Yıllardır bunu söylemekten dilimizde tüy bitti! Merkezi idarede kadroya alınan kamu işçilerinin üç yıl boyunca toplu iş sözleşmesi haklarının askıya alınması sonucunda ücretleri asgari ücret düzeyine geriledi. Böylece 696 sayılı KHK kapsamında işçilerin sürekli işlerde kadroya alınması, kamuda ikinci sınıf işçilik yarattı. Taşerondan sürekli işlere alınan işçilerin ücretleri asgari ücret civarında kaldı ve bu durum kamu işçilerinin ortalama ücretlerinin düşmesine yol açtı.
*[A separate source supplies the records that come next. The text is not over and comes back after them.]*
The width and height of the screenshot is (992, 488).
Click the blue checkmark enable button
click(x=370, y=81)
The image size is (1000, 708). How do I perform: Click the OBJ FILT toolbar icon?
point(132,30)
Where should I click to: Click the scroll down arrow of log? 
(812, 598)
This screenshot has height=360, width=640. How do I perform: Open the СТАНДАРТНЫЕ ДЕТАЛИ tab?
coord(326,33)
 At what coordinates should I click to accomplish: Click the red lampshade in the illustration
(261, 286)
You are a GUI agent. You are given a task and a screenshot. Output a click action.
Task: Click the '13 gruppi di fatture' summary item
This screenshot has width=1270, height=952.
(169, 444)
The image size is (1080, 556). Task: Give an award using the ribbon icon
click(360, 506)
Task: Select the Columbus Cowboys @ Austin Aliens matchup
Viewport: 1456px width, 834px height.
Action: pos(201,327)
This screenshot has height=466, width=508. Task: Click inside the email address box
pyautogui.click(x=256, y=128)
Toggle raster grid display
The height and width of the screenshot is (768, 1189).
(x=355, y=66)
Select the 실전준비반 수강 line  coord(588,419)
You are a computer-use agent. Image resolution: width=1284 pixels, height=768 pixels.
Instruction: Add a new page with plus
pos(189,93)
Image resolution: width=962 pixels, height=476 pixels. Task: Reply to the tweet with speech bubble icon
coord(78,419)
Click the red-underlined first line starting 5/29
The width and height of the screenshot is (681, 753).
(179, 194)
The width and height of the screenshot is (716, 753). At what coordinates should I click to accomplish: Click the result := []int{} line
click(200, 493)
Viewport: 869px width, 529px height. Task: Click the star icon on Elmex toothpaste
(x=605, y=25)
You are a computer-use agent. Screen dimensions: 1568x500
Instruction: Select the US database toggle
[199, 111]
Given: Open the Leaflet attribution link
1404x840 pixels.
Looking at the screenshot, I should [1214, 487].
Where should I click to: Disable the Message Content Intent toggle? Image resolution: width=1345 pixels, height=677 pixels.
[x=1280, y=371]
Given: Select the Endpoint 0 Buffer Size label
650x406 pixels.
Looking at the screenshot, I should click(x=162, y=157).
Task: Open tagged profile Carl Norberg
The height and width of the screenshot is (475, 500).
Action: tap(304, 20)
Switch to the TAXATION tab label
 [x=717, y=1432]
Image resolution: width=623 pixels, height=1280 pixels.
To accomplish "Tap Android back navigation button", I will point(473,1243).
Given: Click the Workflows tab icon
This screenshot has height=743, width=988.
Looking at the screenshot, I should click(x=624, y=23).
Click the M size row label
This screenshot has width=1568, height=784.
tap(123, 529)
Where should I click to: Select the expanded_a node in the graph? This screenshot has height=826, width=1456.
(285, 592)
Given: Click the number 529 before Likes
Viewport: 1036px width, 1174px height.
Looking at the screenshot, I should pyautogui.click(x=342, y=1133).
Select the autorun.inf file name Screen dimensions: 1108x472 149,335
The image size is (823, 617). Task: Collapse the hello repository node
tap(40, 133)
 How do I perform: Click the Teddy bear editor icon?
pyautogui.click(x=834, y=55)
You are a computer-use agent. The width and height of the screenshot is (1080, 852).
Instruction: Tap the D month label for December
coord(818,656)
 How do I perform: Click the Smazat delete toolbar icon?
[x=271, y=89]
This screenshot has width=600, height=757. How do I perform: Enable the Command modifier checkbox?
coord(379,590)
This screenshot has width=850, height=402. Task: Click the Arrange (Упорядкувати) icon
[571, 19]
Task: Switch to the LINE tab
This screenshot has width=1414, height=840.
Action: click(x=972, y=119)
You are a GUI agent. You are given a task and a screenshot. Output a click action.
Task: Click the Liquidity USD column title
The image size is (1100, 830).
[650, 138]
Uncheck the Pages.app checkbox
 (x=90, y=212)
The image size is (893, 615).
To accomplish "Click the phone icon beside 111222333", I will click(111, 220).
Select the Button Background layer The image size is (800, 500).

Cumhurbaşkanlığı 2023 Programı’nda bu saptama verilerle de ortaya konulmaktadır. Cumhurbaşkanlığı Programı’nda yer alan tabloya göre kamu işçisinin net ele geçen reel ücreti 2003 yılında 100 iken 2022 yılı sonunda 90,5’e gerilemiştir. Bırakın reel ücret artışını, bırakın artan refahtan, ekonomik büyümeden pay almayı kamu işçisinin ücreti enflasyonun altında ezilmiştir.  AKP’nin “işçileri enflasyona ezdirmedik” iddiası Cumhurbaşkanlığı’nın resmi verileriyle çürütülmektedir.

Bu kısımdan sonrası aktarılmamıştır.